## What you are asked to do
Return every line from the one with "Subscriber Services (42, 2511)" through the one with "The Inbound Mail Problem (18, 2290)", inclusive, exactly as it appears below.

────────

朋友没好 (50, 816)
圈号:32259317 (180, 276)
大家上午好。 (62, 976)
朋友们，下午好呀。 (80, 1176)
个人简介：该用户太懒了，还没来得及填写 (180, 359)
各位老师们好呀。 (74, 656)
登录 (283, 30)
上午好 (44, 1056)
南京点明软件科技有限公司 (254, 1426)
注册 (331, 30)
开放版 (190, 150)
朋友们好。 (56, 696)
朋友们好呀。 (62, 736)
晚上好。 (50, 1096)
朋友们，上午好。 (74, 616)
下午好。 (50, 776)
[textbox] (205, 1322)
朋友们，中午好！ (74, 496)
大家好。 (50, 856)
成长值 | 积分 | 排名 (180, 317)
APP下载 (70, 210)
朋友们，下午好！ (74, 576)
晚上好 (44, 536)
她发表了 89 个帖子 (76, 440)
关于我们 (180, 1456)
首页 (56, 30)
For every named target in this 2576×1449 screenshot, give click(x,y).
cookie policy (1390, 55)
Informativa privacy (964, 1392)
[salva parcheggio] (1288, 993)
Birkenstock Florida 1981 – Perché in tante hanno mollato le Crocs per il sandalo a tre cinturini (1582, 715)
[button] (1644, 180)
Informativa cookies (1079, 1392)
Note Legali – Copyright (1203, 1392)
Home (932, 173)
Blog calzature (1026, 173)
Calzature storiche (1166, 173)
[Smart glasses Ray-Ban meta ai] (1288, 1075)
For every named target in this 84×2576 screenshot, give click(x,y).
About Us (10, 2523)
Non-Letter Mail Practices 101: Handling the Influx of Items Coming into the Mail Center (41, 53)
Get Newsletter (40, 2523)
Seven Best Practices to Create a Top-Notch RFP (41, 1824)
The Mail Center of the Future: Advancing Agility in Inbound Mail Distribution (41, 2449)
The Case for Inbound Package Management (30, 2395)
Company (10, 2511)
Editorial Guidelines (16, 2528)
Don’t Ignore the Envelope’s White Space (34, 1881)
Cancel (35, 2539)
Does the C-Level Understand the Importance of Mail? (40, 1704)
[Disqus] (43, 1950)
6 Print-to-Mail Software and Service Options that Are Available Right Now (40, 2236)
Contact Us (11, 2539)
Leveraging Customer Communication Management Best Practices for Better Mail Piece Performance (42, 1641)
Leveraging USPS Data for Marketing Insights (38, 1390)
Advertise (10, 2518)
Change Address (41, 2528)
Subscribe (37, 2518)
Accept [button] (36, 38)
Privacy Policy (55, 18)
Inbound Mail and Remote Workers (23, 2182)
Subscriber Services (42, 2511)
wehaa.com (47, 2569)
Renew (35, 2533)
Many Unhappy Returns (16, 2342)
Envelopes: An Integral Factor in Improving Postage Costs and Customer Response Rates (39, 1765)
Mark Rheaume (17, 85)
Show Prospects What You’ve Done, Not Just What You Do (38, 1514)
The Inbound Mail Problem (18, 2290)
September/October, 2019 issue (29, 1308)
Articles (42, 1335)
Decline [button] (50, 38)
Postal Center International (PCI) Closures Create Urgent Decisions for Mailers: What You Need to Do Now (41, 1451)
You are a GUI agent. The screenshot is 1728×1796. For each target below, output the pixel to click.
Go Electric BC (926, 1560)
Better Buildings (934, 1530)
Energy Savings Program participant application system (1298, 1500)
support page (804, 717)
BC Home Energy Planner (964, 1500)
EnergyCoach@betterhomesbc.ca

────────

## Answer space
Subscriber Services (42, 2511)
wehaa.com (47, 2569)
Renew (35, 2533)
Many Unhappy Returns (16, 2342)
Envelopes: An Integral Factor in Improving Postage Costs and Customer Response Rates (39, 1765)
Mark Rheaume (17, 85)
Show Prospects What You’ve Done, Not Just What You Do (38, 1514)
The Inbound Mail Problem (18, 2290)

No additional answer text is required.